EXTRACTED ENTRIES START

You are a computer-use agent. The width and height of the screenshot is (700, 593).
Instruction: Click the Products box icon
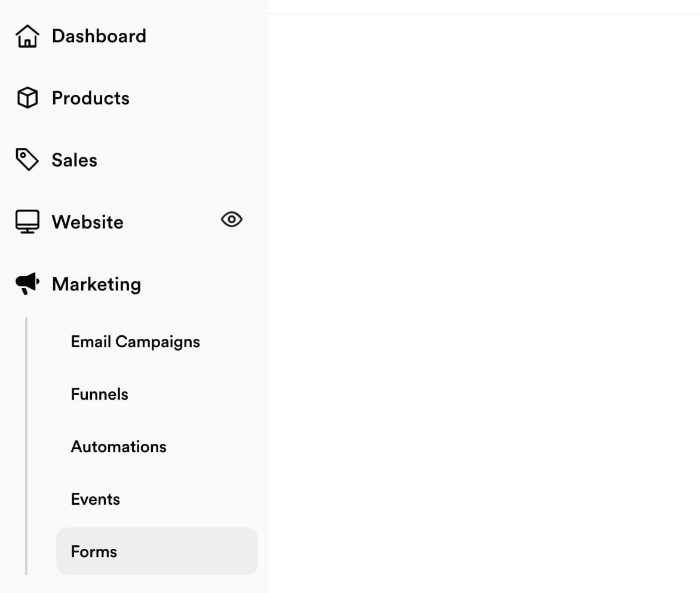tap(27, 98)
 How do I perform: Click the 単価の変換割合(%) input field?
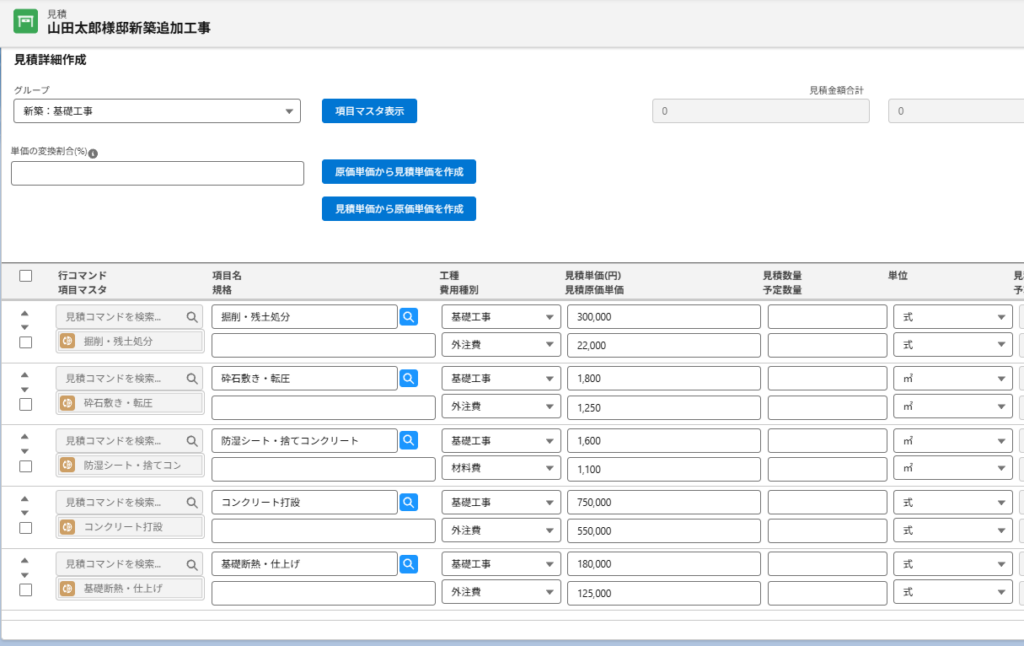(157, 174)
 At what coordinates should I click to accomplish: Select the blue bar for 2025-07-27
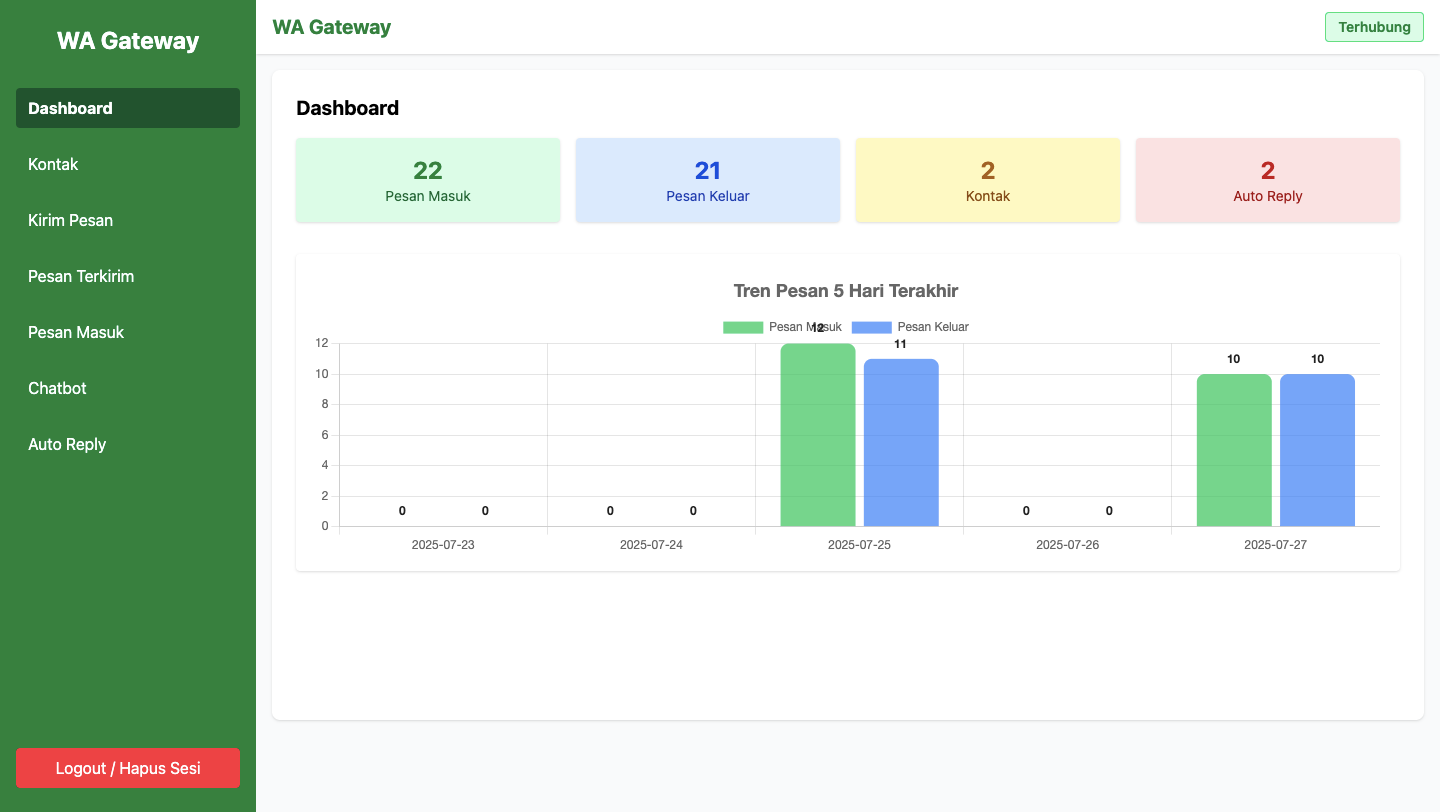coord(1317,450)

EXTRACTED ENTRIES END

Only the wording of the records is wanted: copy it all exactly and omit the pictures.

**RESULT:**
You are a computer-use agent. The width and height of the screenshot is (700, 593).
Instruction: Click the Products box icon
tap(27, 98)
 How do I perform: Click the 単価の変換割合(%) input field?
(157, 174)
 At what coordinates should I click to accomplish: Select the blue bar for 2025-07-27
coord(1317,450)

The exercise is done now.